If you can't release the GIL during the computation, e.g.
because your computation is in Python or anyway requires you
to interact with the interpreter, then multithreading will
give no speedup and should not be used for that purpose.

A similar architecture might work for a single-machine multi
process design IF multiple processes can use mmap to read and
write different regions of a shared-memory array at the same
time, without locking (I don't think mmap ensures that on all
platforms, alas).  "Get the next work request" would become
a bit less simple than just peeling an item off a queue, which
makes it likely that a rather larger size of work request
might be optimal -- depending on what guarantees you can count
on for simultaneous reads and writes from/to pipes or message
queues, those might provide the Queue equivalents.

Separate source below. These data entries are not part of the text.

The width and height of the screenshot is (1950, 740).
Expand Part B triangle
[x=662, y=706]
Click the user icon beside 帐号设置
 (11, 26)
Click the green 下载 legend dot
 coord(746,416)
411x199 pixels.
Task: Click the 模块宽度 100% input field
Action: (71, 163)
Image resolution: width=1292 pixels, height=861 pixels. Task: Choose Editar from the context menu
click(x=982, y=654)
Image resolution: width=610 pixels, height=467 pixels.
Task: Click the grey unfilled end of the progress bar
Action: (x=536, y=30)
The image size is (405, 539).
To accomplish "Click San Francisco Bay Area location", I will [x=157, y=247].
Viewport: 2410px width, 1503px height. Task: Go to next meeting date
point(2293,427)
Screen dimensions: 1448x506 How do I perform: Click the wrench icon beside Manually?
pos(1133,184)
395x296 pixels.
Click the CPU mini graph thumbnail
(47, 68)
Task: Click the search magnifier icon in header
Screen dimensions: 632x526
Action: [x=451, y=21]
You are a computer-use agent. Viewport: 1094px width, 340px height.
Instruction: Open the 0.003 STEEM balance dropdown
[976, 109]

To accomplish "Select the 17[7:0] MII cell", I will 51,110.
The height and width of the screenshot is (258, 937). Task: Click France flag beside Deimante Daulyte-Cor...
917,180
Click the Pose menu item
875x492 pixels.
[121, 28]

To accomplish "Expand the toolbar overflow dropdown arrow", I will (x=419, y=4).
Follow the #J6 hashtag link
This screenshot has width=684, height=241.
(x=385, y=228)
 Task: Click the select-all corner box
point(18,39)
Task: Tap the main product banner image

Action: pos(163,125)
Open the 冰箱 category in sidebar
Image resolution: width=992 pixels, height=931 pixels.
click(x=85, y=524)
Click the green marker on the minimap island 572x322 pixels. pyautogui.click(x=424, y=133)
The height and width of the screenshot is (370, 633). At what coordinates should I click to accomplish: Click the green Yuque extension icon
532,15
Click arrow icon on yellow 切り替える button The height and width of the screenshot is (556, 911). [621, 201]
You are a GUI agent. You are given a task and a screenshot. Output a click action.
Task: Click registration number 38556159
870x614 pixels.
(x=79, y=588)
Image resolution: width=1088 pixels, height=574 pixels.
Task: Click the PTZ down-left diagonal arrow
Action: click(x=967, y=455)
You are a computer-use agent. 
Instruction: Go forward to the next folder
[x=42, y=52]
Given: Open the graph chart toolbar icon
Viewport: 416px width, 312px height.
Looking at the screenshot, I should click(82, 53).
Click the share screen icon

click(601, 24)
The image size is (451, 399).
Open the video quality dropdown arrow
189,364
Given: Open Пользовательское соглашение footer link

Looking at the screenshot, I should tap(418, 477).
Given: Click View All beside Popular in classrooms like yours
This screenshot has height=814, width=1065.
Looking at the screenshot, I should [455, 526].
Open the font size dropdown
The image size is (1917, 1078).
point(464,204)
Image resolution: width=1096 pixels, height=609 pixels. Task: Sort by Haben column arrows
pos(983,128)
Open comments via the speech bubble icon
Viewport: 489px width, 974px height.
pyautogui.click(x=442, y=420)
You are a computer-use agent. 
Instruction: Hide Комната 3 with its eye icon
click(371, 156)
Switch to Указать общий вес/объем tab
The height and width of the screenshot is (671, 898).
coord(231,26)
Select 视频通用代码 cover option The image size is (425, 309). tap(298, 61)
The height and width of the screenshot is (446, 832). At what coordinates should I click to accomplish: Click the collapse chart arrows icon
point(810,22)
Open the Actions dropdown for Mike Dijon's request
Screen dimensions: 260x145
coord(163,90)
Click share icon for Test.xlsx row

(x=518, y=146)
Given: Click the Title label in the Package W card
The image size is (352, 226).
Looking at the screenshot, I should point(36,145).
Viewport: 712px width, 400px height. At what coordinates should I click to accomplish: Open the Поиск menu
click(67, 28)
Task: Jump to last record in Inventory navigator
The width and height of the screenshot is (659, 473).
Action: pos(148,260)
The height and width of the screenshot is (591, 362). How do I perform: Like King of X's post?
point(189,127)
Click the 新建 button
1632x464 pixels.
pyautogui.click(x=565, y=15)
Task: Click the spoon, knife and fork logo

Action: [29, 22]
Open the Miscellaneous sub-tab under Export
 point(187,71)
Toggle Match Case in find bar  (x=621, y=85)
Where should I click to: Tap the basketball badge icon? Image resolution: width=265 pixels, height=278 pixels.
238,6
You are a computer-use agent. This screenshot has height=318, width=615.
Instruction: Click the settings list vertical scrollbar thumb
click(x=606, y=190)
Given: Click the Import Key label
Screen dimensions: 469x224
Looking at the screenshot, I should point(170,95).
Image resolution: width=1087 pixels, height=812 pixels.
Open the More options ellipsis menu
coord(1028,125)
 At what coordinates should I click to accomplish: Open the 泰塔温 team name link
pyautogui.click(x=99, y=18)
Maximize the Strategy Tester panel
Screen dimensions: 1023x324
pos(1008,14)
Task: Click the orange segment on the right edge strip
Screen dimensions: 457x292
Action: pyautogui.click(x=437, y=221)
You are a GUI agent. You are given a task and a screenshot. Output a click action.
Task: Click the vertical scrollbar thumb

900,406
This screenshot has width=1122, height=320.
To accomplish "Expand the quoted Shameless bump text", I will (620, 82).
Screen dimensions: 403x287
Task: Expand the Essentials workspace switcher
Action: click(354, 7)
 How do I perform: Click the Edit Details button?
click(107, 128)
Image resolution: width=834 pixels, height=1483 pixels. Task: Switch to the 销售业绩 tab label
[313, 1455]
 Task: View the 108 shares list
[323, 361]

Alternatively, wrap the data with a dedicated process which
knows how to respond to requests for "next still-unassigned
slice of work please" and (no return-acknowledgment needed)
"here's the new computed data for the slice at coordinate X".
pyro might be a good mechanism for such a task, and it would
scale from one multi-CPU running multiple processes to a
network (you might want to build-in sanity checking, most
particularly for the network case -- if a node goes down,
then after a while without a response from it the slices that
had been assigned to it should be farmed out to others...).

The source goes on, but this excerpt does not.